:: Provided records ::
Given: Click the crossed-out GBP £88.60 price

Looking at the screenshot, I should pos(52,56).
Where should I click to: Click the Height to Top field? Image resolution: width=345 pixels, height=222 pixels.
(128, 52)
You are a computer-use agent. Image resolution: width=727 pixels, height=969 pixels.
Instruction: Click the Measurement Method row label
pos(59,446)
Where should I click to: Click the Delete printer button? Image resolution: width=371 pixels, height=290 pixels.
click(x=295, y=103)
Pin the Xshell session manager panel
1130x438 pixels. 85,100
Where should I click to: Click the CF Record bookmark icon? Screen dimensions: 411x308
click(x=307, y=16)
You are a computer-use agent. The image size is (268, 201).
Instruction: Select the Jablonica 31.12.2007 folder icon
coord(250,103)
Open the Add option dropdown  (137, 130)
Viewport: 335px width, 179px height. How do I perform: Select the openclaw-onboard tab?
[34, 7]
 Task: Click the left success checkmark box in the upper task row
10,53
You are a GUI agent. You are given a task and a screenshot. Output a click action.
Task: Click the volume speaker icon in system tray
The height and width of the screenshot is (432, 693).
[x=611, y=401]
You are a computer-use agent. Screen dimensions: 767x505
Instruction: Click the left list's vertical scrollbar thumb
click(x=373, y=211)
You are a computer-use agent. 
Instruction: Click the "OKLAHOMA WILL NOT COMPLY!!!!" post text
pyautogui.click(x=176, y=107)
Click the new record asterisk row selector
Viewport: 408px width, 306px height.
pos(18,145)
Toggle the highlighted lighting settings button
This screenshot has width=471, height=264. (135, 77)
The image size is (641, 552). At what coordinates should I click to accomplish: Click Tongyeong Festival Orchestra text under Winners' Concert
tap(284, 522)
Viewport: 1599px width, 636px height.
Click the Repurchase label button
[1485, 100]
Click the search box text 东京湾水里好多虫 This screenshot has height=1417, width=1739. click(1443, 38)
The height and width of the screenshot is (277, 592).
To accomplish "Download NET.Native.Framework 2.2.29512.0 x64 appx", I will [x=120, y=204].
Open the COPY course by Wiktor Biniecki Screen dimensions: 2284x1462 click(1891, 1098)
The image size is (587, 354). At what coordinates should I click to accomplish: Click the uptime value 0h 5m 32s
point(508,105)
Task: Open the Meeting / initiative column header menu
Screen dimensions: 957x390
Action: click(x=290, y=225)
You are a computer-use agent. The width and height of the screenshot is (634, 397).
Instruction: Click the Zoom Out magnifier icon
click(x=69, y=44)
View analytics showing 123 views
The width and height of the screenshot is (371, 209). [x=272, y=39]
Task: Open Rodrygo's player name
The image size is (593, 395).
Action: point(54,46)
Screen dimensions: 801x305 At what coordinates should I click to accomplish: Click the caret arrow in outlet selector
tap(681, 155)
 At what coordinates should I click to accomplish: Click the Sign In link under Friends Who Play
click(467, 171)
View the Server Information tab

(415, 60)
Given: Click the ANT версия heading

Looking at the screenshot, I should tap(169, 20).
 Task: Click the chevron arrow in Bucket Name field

:: Exercise goal ::
Please reproduce the lines from the line with "Toggle the highlighted" to the line with "The height and width of the screenshot is (277, 592).", both ends included, exactly as they appear above.

:: Result of this task ::
Toggle the highlighted lighting settings button
This screenshot has width=471, height=264. (135, 77)
The image size is (641, 552). At what coordinates should I click to accomplish: Click Tongyeong Festival Orchestra text under Winners' Concert
tap(284, 522)
Viewport: 1599px width, 636px height.
Click the Repurchase label button
[1485, 100]
Click the search box text 东京湾水里好多虫 This screenshot has height=1417, width=1739. click(1443, 38)
The height and width of the screenshot is (277, 592).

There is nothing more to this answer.